Dalam surat tersebut, Kemenaker menjelaskan bahwa Indonesian National Shipowners' Association meminta agar penyelesaian perselisihan antara pelaut Indonesia dengan perusahaan transportasi laut dapat diselesaikan terlebih dahulu melalui media Syahbandar sebelum diselesaikan oleh Mediator Hubungan Industrial pada Kementerian Ketenagakerjaan. Terhadap hal itu, Kemenaker menjelaskan:
Bahwa ketentuan ketenagakerjaan di bidang pelayaran dilaksanakan sesuai dengan peraturan perundang-undangan di bidang ketenagakerjaan sebagaimana diatur di dalam pasal 337 UU No.17 tahun 2008 tentang Pelayaran.

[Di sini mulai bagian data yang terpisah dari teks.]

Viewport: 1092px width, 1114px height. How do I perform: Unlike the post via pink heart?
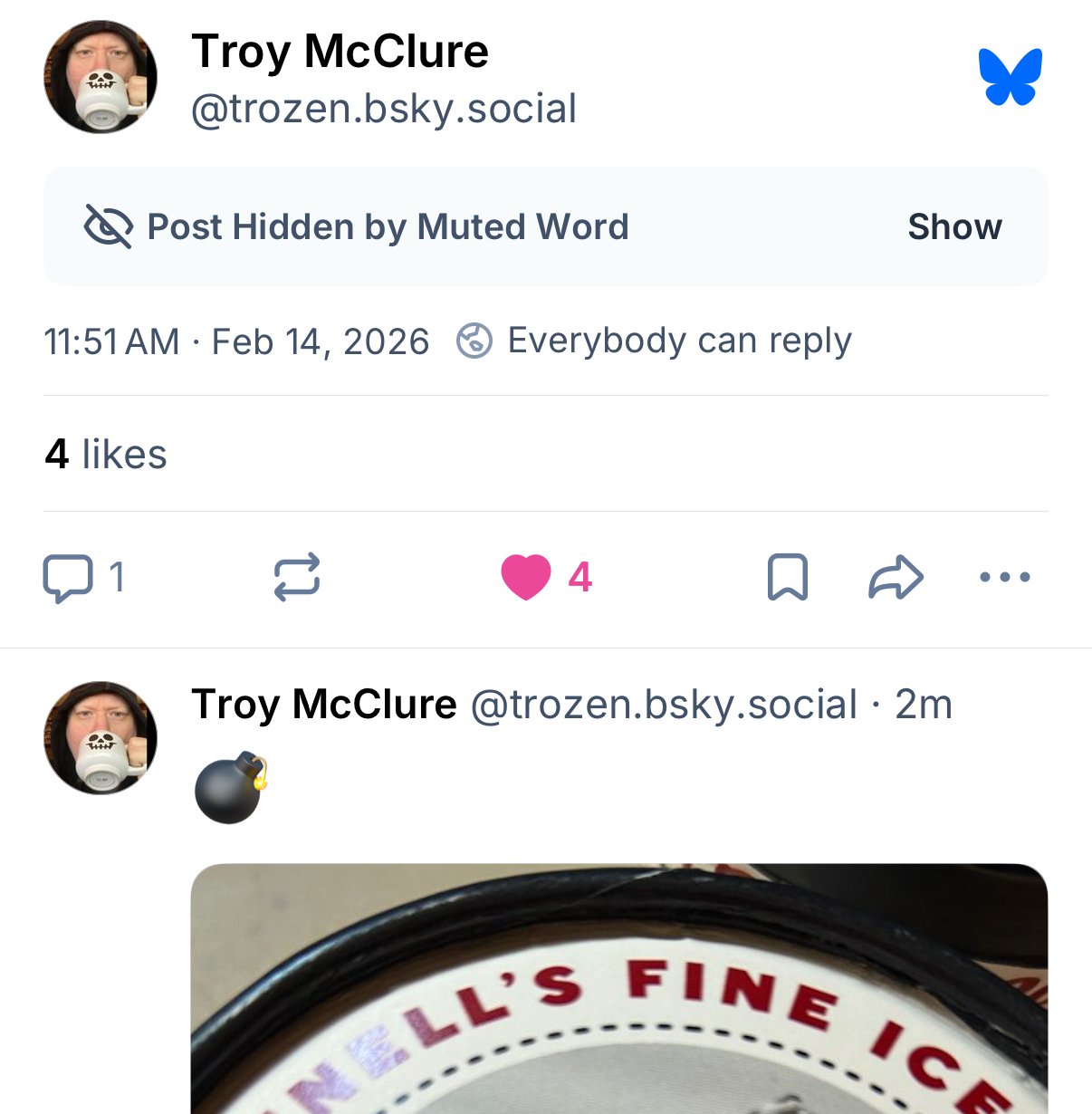(526, 578)
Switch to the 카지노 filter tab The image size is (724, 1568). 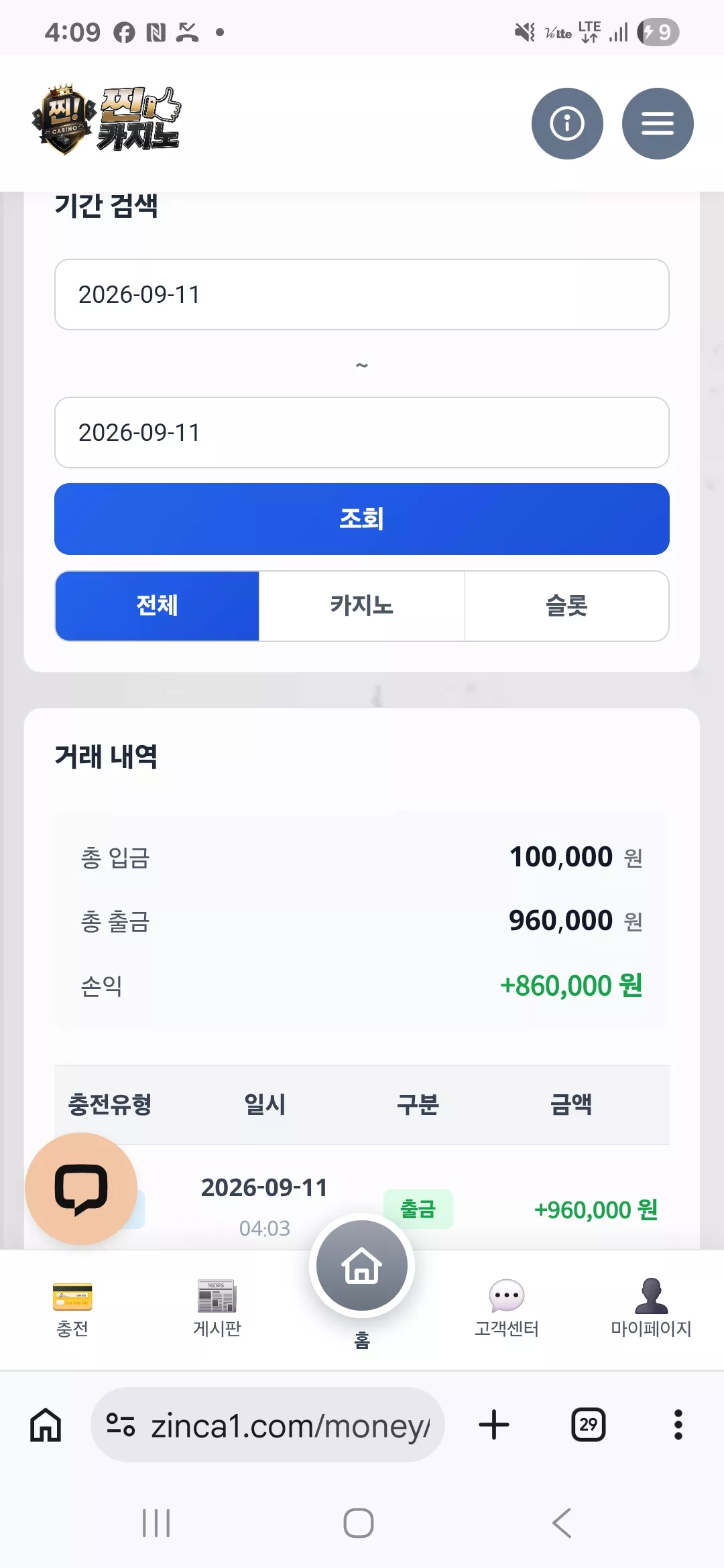[x=362, y=606]
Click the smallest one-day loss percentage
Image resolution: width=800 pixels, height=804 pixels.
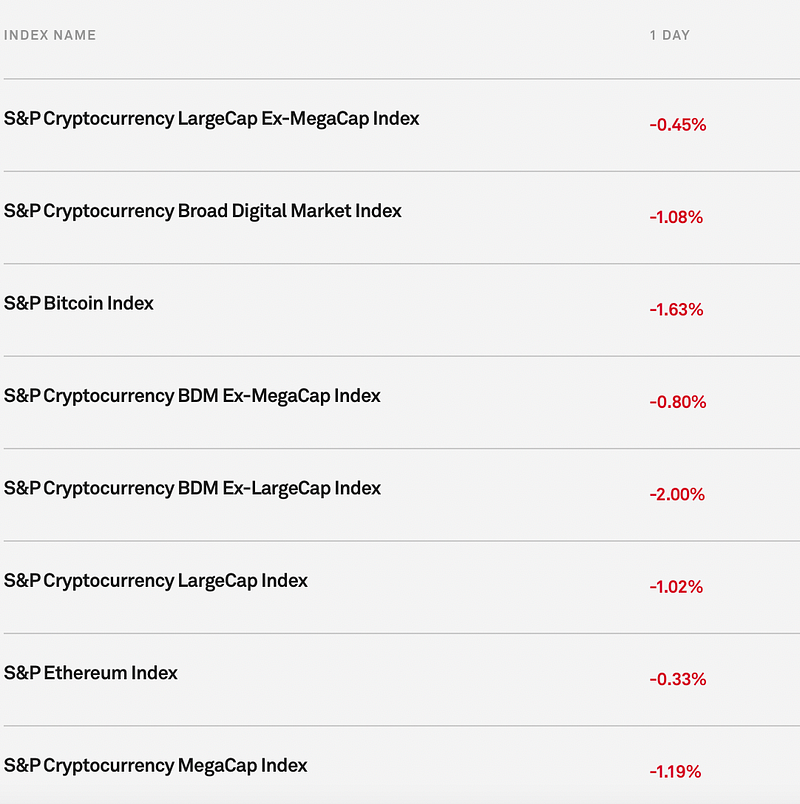(677, 680)
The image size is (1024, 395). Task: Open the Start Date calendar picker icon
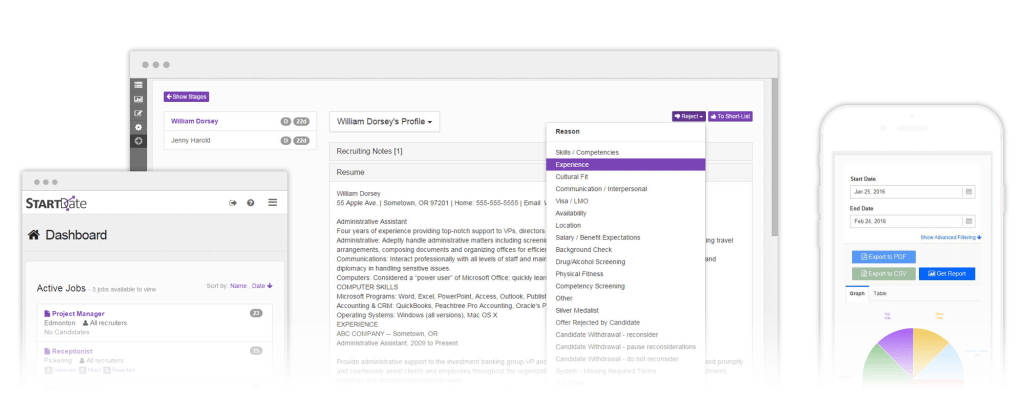pyautogui.click(x=969, y=192)
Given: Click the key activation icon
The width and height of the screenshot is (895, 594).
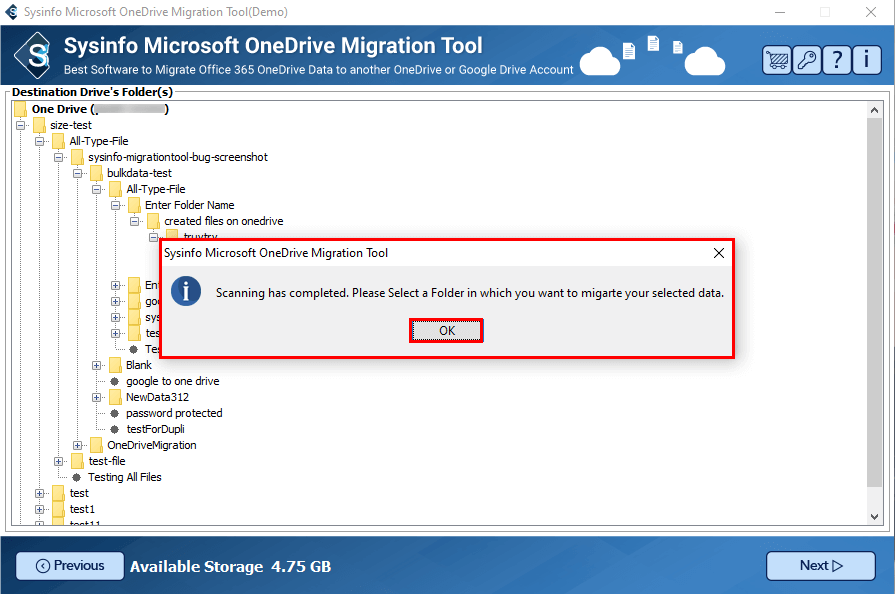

Bahwa penyelesaian perselisihan hubungan industrial yang timbul antara pelaut, dengan pemilik atau operator kapal maupun antara pelaut dengan perusahaan agen awak kapal, wajib diselesaikan secara musyawarah dan apabila penyelesaian perselisihan sebagaimana dimaksud tidak tercapai kata sepakat, para pihak dapat menyelesaikan melalui pengadilan hubungan industrial dengan berpedoman pada Perjanjian Kerja Laut yang telah ditandatangani oleh para pihak dan dokumen pendukung lainnya, hal tersebut sebagaimana diatur dalam ketentuan Pasal 36 ayat (1) dan (2) Permenhub Nomor 84 Tahun 2013 tentang Perekrutan dan Penempatan Awak kapal.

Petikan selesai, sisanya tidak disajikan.